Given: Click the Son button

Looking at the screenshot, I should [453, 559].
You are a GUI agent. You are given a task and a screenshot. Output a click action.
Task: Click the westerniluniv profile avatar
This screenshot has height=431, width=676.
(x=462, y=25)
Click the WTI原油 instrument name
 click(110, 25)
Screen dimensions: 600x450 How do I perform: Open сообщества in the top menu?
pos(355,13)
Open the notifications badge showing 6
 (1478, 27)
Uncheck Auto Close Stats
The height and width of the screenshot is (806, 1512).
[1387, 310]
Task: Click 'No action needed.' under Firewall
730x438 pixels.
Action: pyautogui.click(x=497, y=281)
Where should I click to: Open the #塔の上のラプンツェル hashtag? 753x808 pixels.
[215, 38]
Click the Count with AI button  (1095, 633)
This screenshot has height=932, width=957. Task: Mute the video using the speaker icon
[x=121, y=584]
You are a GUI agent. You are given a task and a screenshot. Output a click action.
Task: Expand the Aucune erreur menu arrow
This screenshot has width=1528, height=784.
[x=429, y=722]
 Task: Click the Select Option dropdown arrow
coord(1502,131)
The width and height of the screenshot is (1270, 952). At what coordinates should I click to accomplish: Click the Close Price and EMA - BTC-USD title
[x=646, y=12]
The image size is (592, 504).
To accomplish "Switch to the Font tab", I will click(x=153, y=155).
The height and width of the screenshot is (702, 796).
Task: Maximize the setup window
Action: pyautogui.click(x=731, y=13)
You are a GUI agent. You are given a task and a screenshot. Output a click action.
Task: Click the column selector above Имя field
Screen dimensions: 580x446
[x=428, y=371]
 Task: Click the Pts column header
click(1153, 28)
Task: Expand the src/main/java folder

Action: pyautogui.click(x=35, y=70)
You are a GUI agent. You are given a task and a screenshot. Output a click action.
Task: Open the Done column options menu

★ ★ ★ ★

SHORT PROBLEM
Reproduce the records word for word, beginning with their first line and continuing through the line with "[1387, 310]".

RESULT OF THE EXERCISE
Given: Click the Son button

Looking at the screenshot, I should [453, 559].
You are a GUI agent. You are given a task and a screenshot. Output a click action.
Task: Click the westerniluniv profile avatar
This screenshot has height=431, width=676.
(x=462, y=25)
Click the WTI原油 instrument name
 click(110, 25)
Screen dimensions: 600x450 How do I perform: Open сообщества in the top menu?
pos(355,13)
Open the notifications badge showing 6
 (1478, 27)
Uncheck Auto Close Stats
The height and width of the screenshot is (806, 1512).
[1387, 310]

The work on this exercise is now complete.